* Problem requirements *
Pull out each line in the records below that contains the word "width", matching case exactly.

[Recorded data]
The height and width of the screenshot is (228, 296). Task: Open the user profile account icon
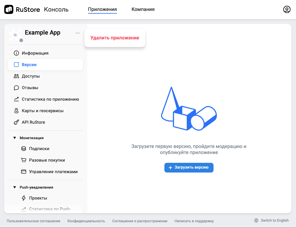tap(287, 9)
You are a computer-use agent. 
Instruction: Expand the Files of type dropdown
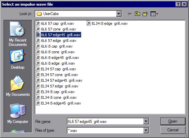point(146,130)
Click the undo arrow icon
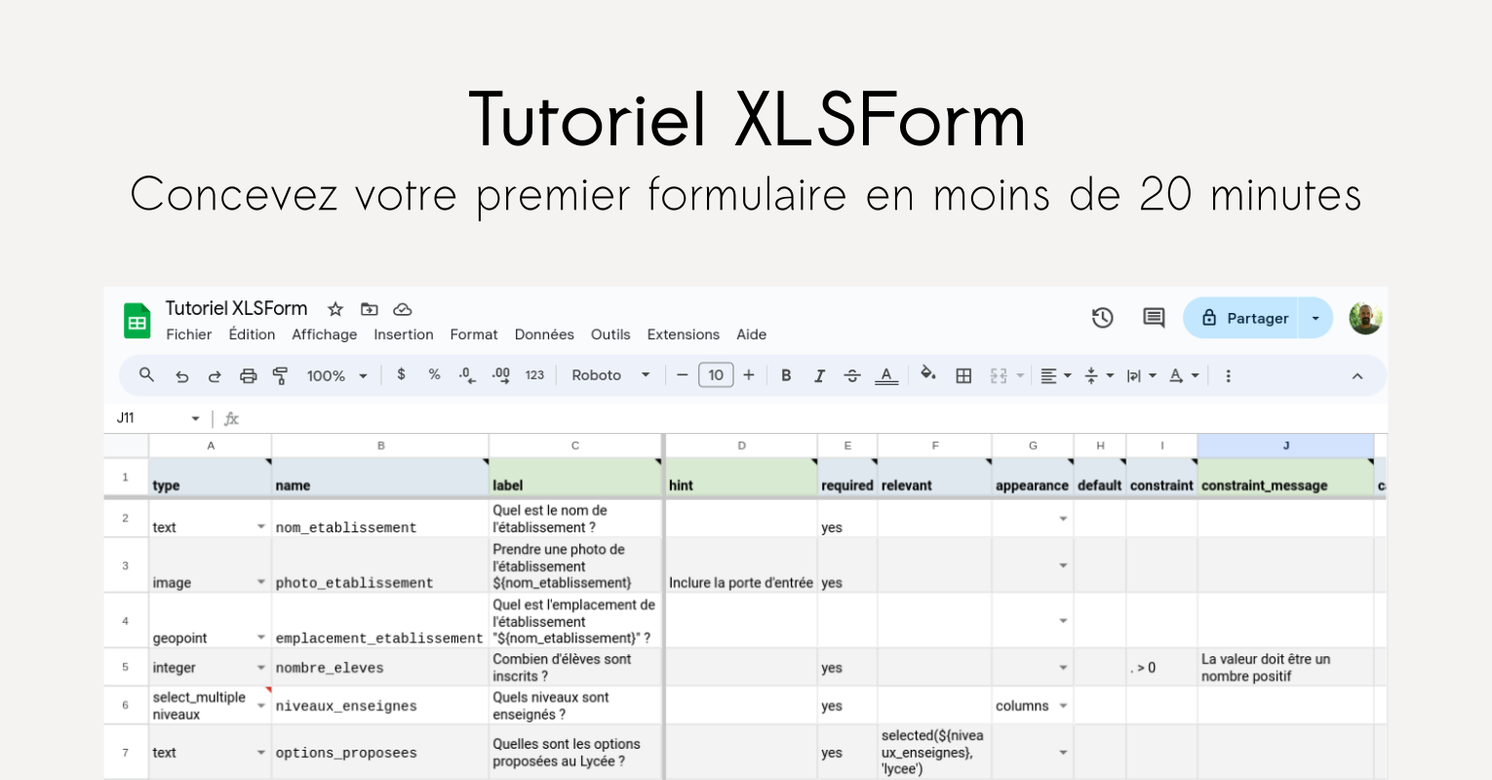 181,376
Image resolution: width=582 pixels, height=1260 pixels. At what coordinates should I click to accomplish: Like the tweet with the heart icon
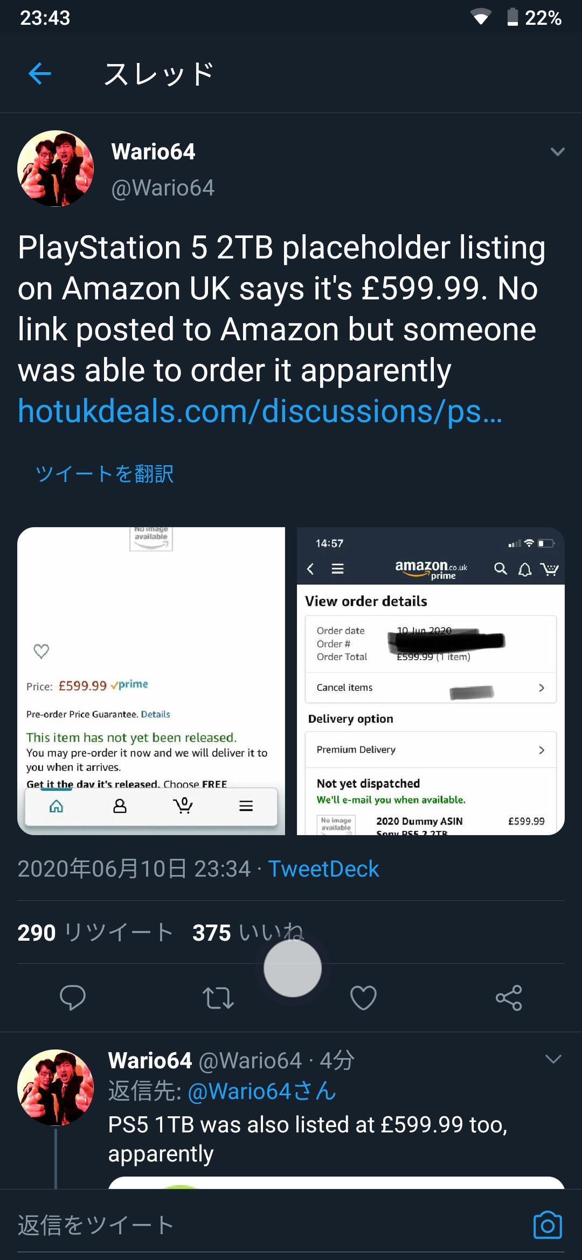coord(364,998)

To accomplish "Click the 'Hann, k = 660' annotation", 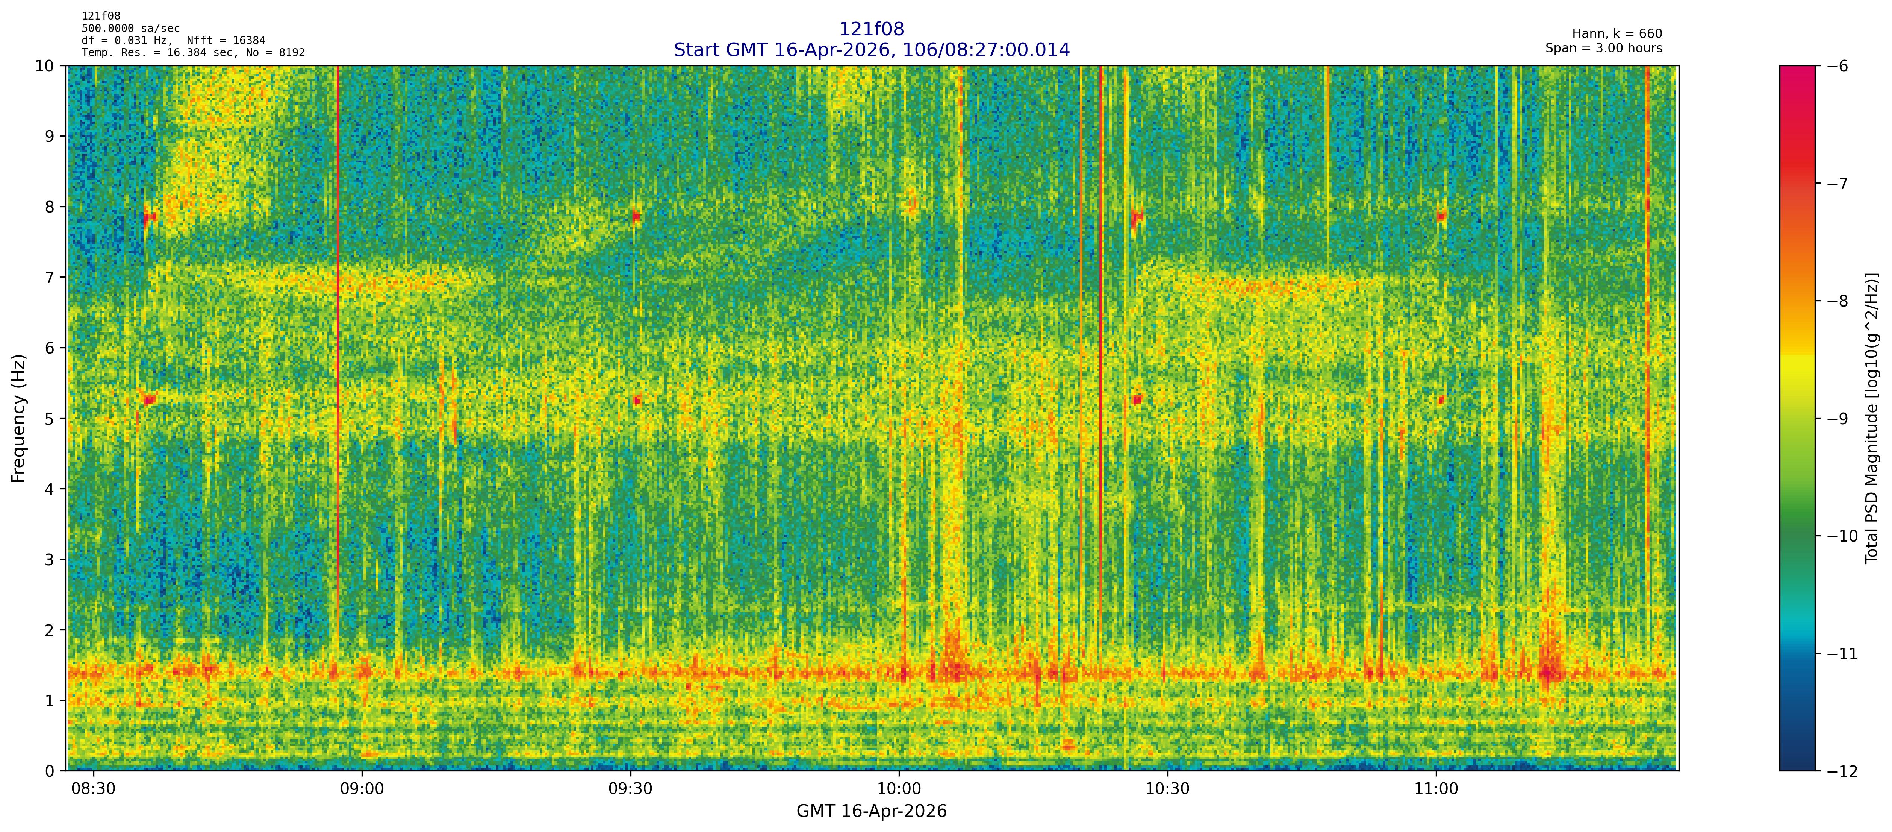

* Problem solution *
The height and width of the screenshot is (228, 296). Task: Open the user profile account icon
Image resolution: width=582 pixels, height=1260 pixels. At what coordinates should I click to accomplish: Like the tweet with the heart icon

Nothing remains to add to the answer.